▸ INSTRUCTIONS FOR THE TASK
A faithful copy is required of the lines from the top of the entries through the line that contains "Футзалки (62, 1854)", both included, with no pictures.
[[ SUPPLIED MATERIAL, beginning ]]
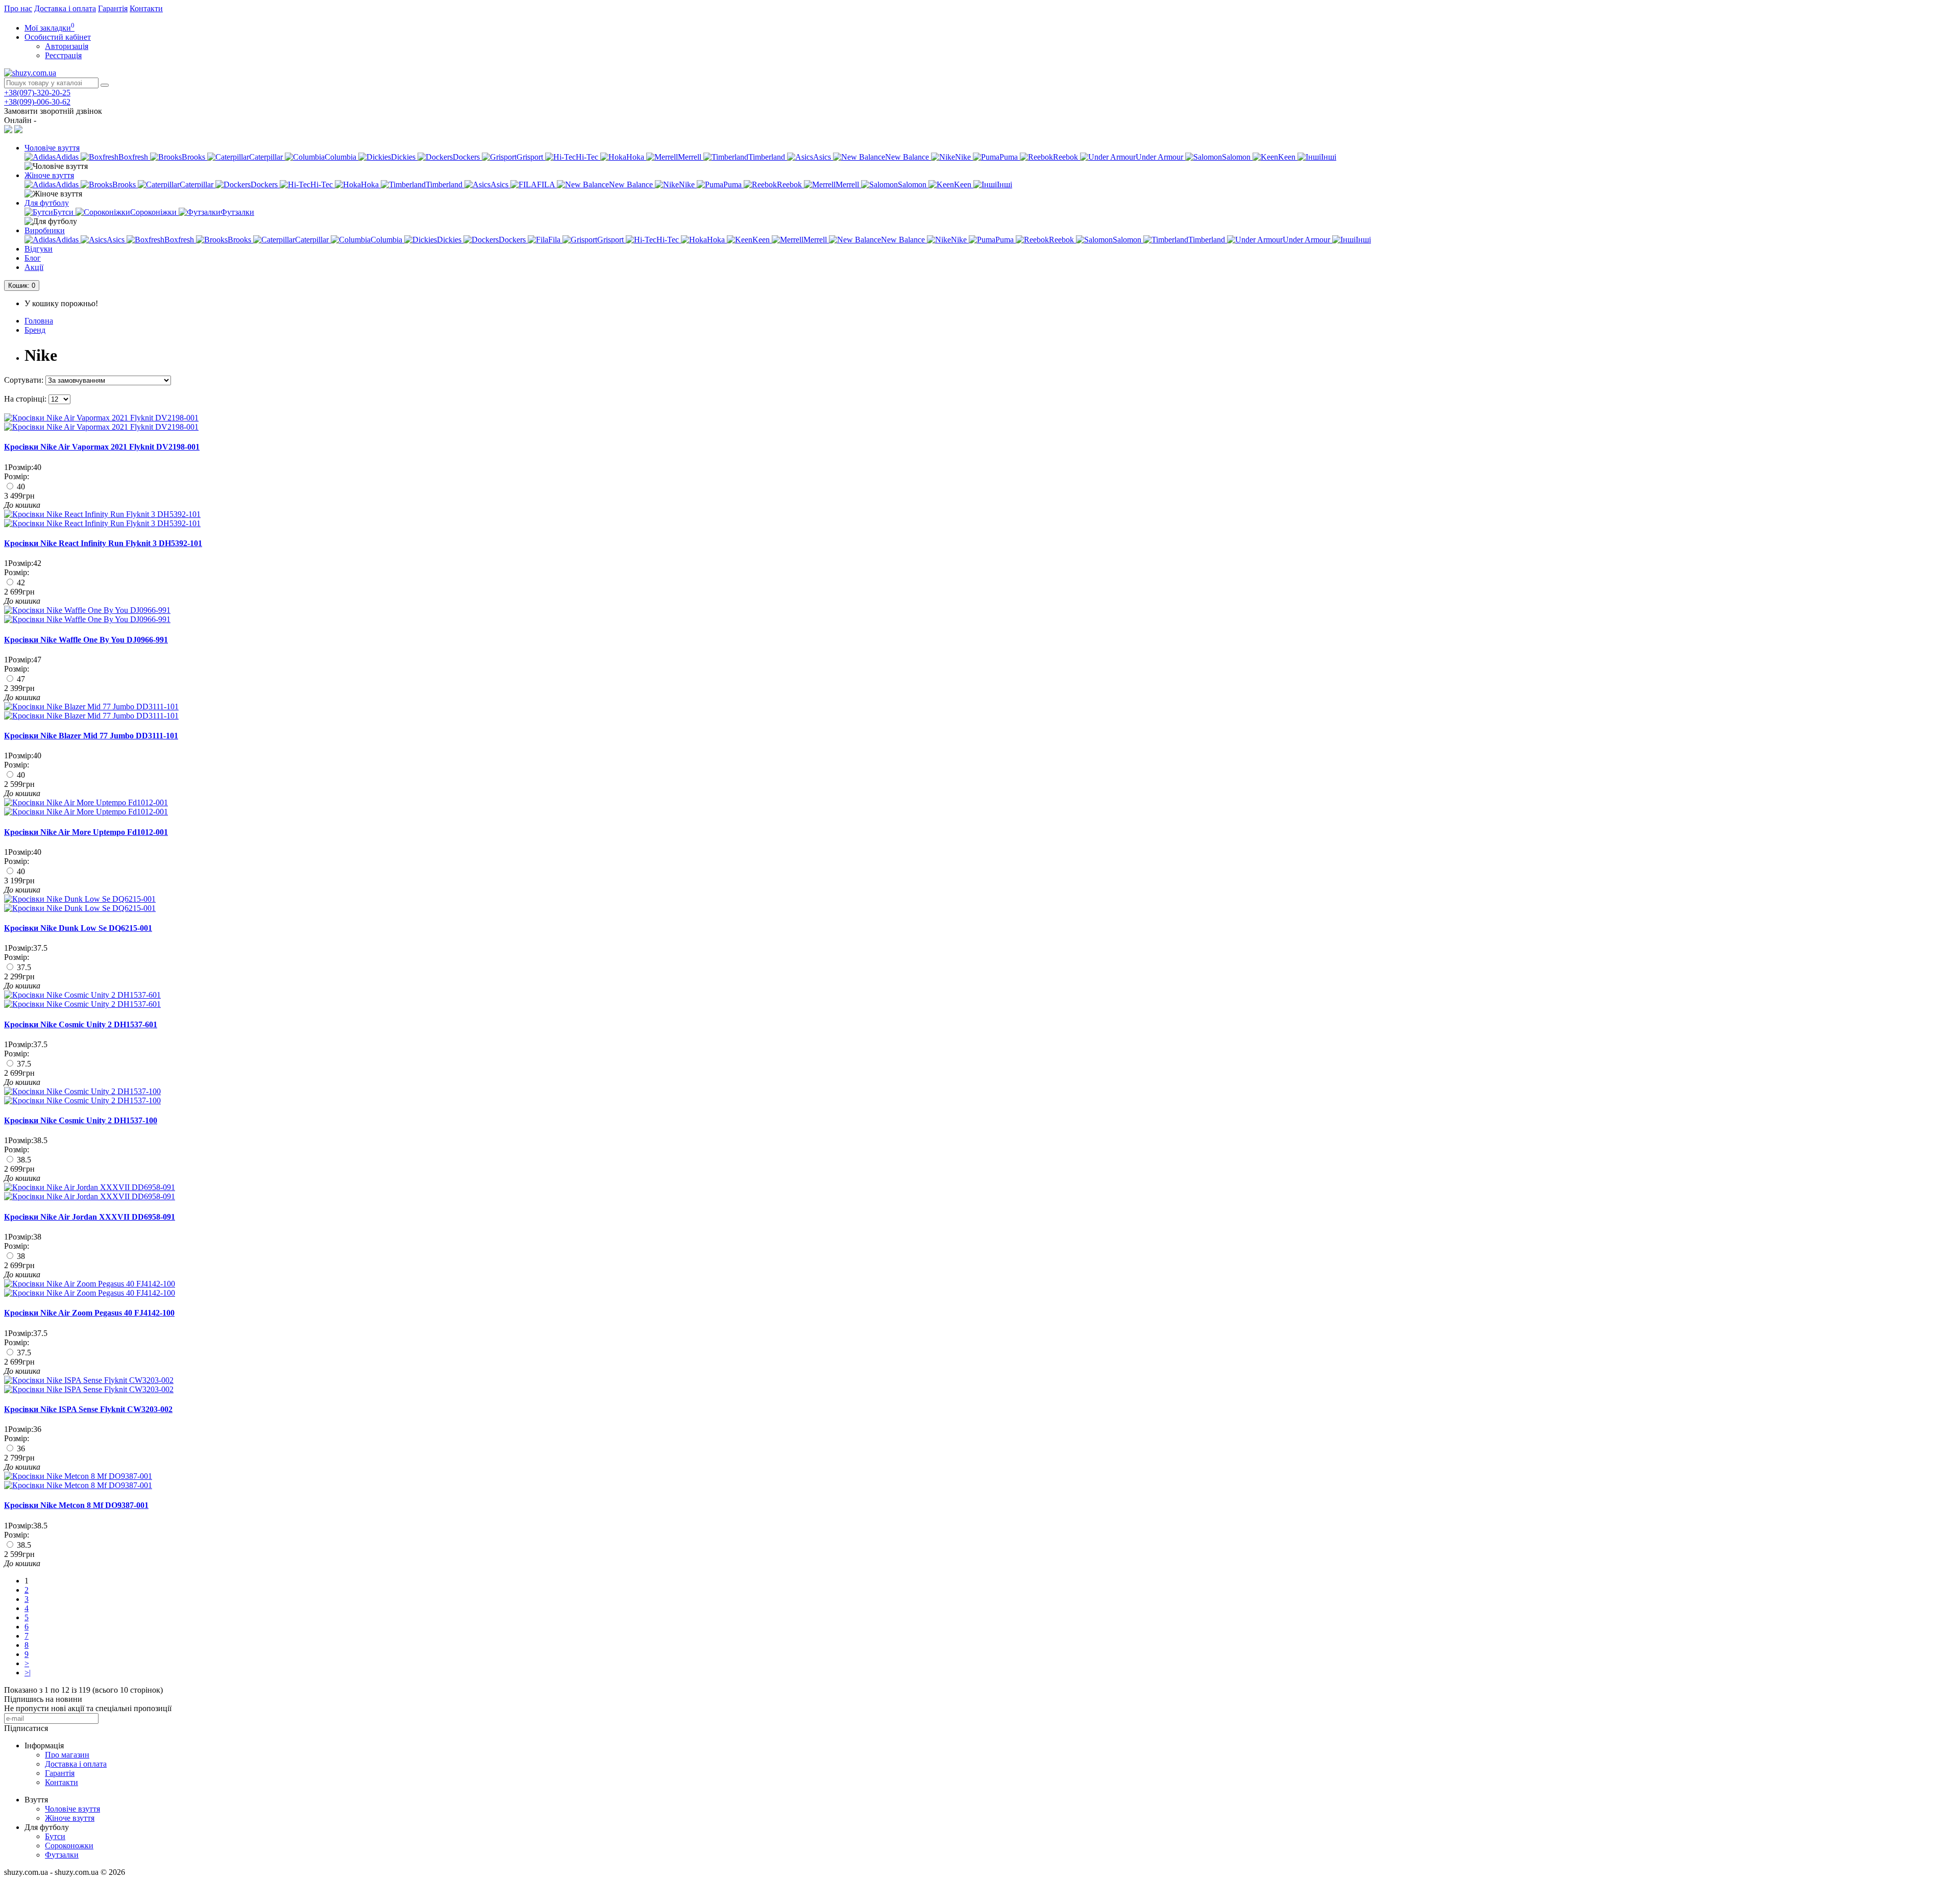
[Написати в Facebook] (8, 130)
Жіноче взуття (49, 175)
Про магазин (67, 1754)
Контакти (146, 8)
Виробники (44, 230)
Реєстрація (63, 55)
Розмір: (16, 476)
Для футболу (46, 203)
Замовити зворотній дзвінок (53, 111)
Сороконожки (69, 1845)
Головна (38, 320)
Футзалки (62, 1854)
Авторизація (66, 46)
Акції (33, 267)
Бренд (34, 330)
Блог (32, 258)
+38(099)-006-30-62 (37, 101)
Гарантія (113, 8)
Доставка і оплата (65, 8)
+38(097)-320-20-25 (37, 92)
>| (27, 1672)
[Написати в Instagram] (18, 130)
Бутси (55, 1836)
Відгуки (38, 248)
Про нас (18, 8)
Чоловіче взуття (52, 147)
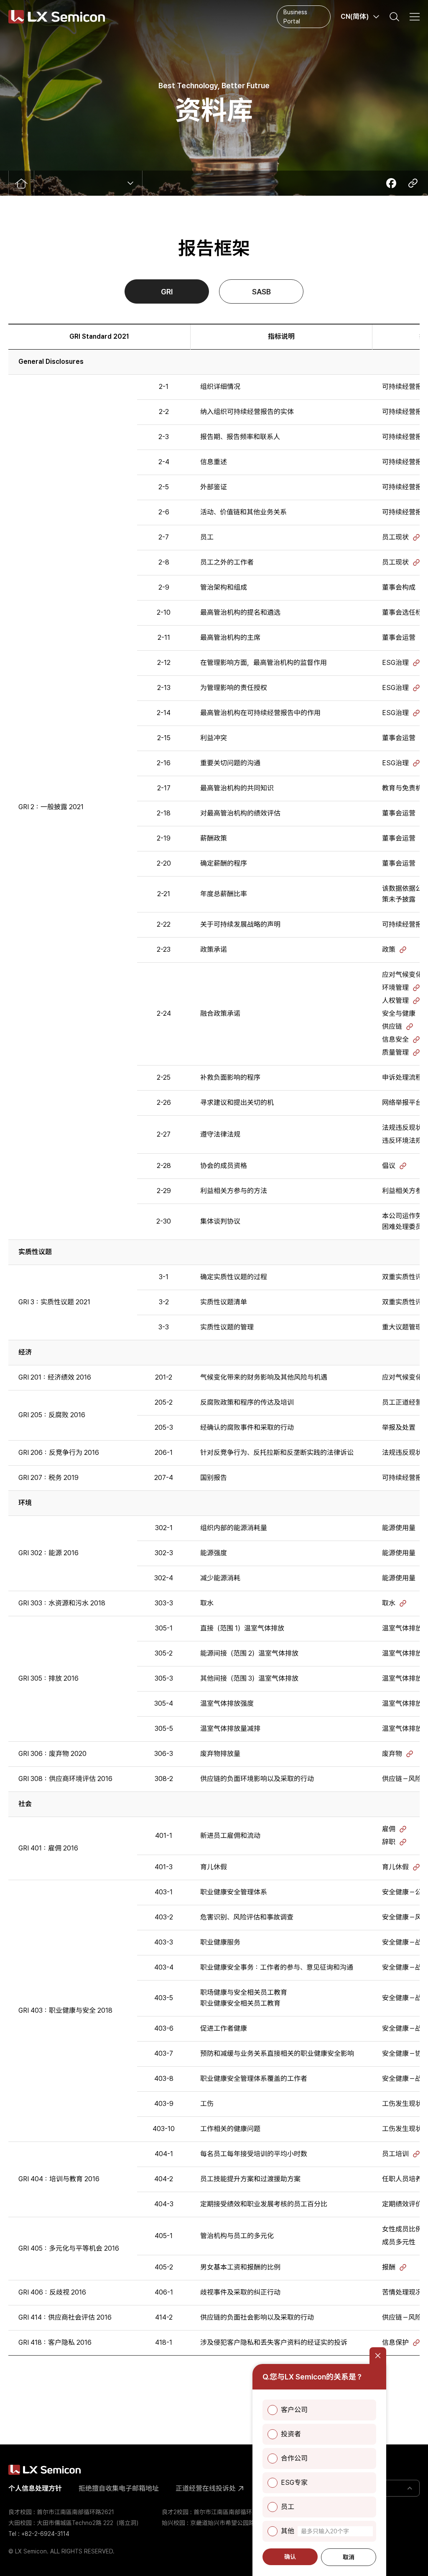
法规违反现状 (402, 1128)
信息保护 (395, 2342)
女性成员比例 (402, 2229)
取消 (348, 2557)
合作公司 (294, 2458)
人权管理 (395, 1000)
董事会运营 (398, 637)
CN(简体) (355, 16)
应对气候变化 (402, 975)
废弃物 (392, 1754)
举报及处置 (398, 1427)
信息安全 (395, 1039)
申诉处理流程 (402, 1077)
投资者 (291, 2434)
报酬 (388, 2267)
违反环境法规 (402, 1141)
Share (413, 183)
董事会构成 (398, 587)
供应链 (392, 1026)
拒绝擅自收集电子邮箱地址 (119, 2488)
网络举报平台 (402, 1103)
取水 (388, 1603)
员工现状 (395, 537)
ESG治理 (395, 663)
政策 (388, 949)
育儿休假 (395, 1867)
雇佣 (388, 1829)
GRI (167, 291)
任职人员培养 (402, 2179)
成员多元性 (398, 2242)
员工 (287, 2507)
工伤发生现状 (402, 2104)
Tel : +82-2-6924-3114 (38, 2533)
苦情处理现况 (402, 2292)
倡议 (388, 1166)
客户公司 (294, 2410)
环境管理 (395, 988)
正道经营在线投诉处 (206, 2488)
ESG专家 (294, 2483)
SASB (261, 291)
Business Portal (295, 17)
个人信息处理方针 (35, 2488)
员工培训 (395, 2154)
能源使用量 (398, 1528)
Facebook (391, 183)
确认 (290, 2556)
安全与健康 (398, 1013)
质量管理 (395, 1052)
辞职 (388, 1842)
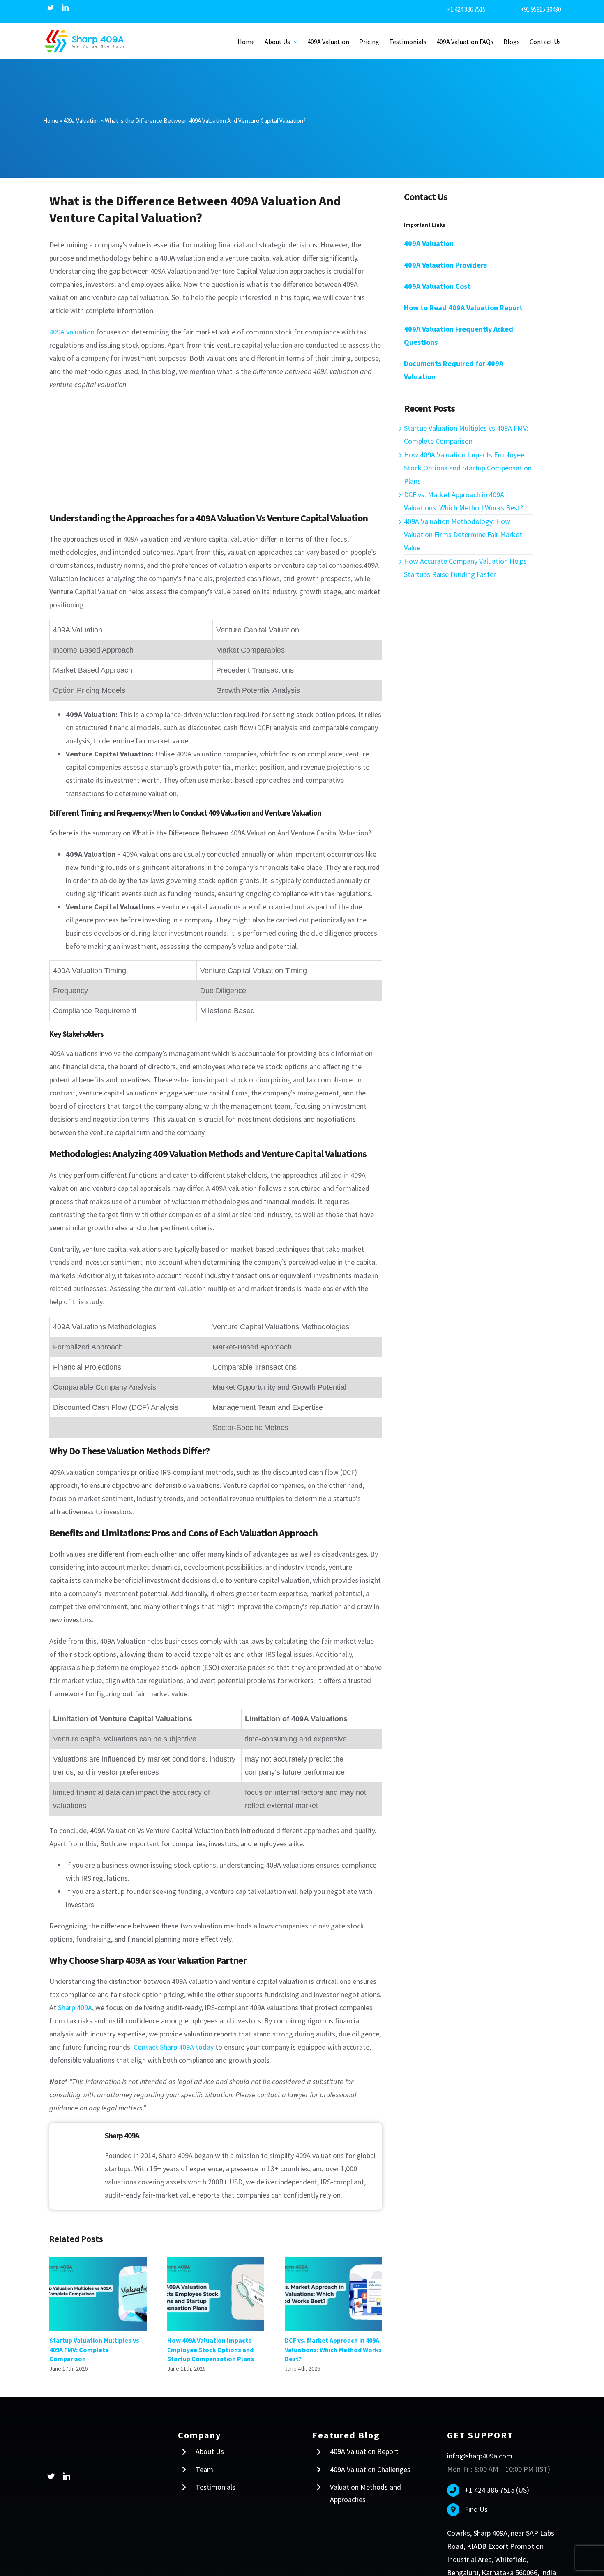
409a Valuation (81, 115)
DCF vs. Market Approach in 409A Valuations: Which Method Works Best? (333, 2288)
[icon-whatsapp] (15, 2544)
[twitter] (50, 7)
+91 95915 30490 (539, 9)
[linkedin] (65, 7)
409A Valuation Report (364, 2445)
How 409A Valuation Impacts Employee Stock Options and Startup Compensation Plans (215, 2288)
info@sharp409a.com (479, 2450)
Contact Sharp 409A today (174, 2041)
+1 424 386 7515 (482, 9)
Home (50, 115)
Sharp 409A (75, 2001)
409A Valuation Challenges (370, 2463)
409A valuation (72, 325)
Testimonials (215, 2481)
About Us (210, 2445)
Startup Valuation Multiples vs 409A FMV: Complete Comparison (98, 2288)
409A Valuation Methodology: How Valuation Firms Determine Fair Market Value (463, 529)
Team (204, 2463)
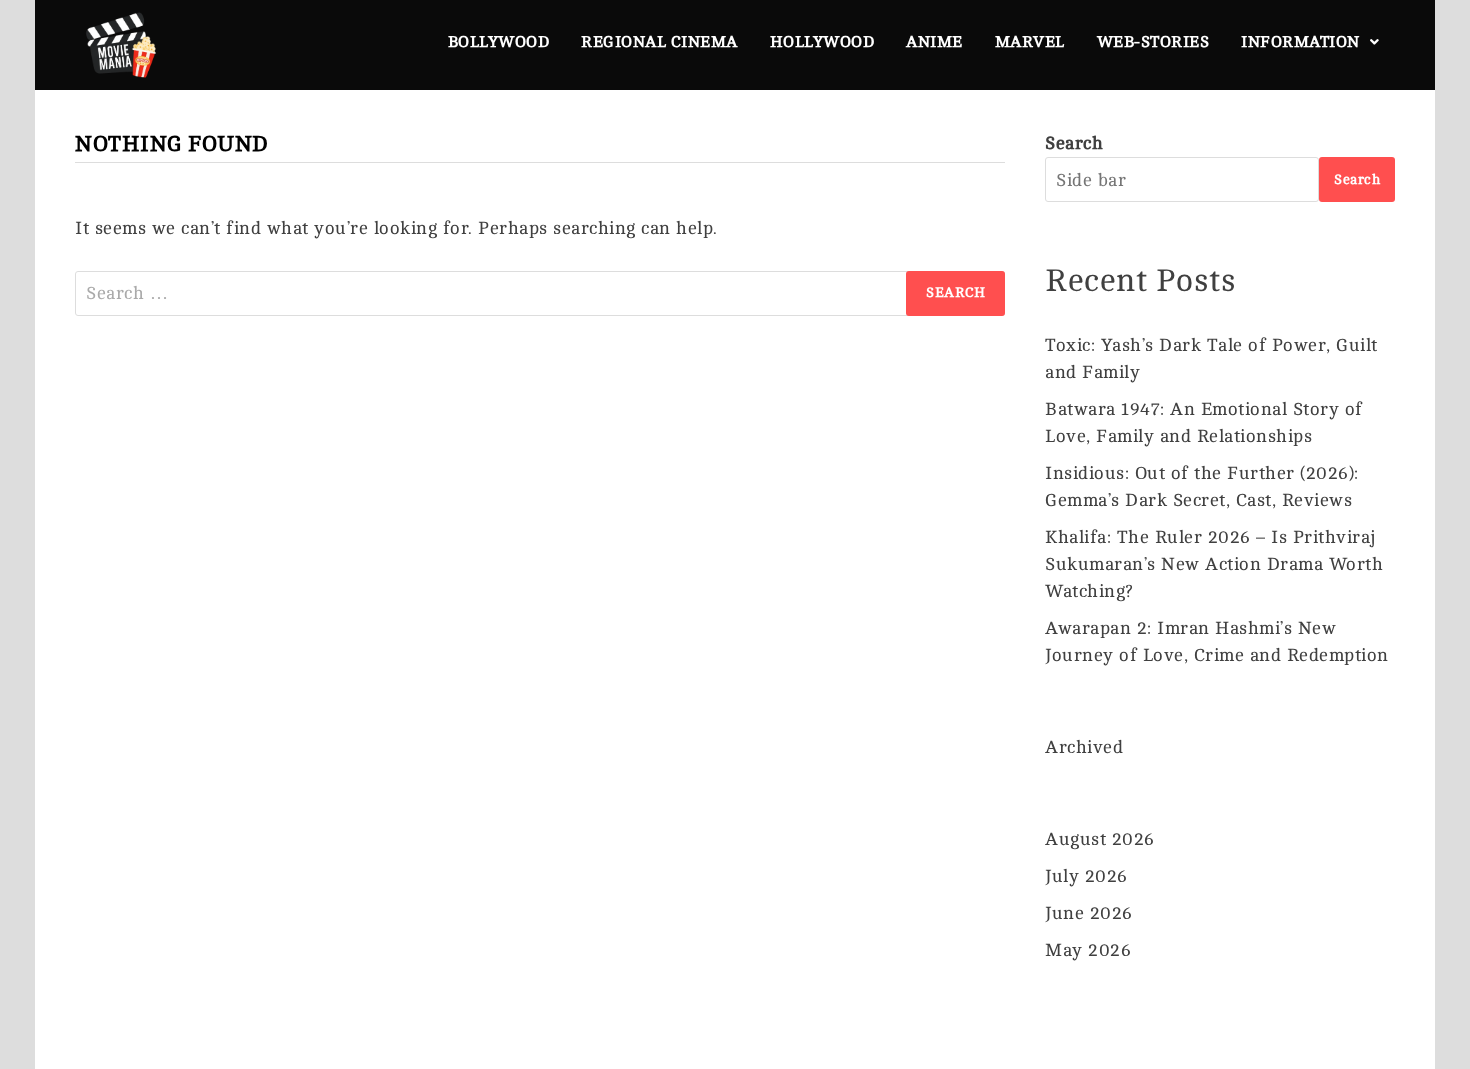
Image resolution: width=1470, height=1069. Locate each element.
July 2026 (1086, 876)
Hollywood (822, 42)
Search (1074, 143)
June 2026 (1089, 913)
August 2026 (1100, 839)
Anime (934, 42)
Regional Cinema (659, 42)
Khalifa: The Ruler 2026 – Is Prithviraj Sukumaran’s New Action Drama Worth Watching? (1214, 564)
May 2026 (1088, 950)
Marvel (1030, 42)
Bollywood (499, 42)
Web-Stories (1153, 42)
[[ SUPPLIED MATERIAL, end ]]
▸ RESPONSE TO THIS EXERCISE
[Написати в Facebook] (8, 130)
Жіноче взуття (49, 175)
Про магазин (67, 1754)
Контакти (146, 8)
Виробники (44, 230)
Реєстрація (63, 55)
Розмір: (16, 476)
Для футболу (46, 203)
Замовити зворотній дзвінок (53, 111)
Сороконожки (69, 1845)
Головна (38, 320)
Футзалки (62, 1854)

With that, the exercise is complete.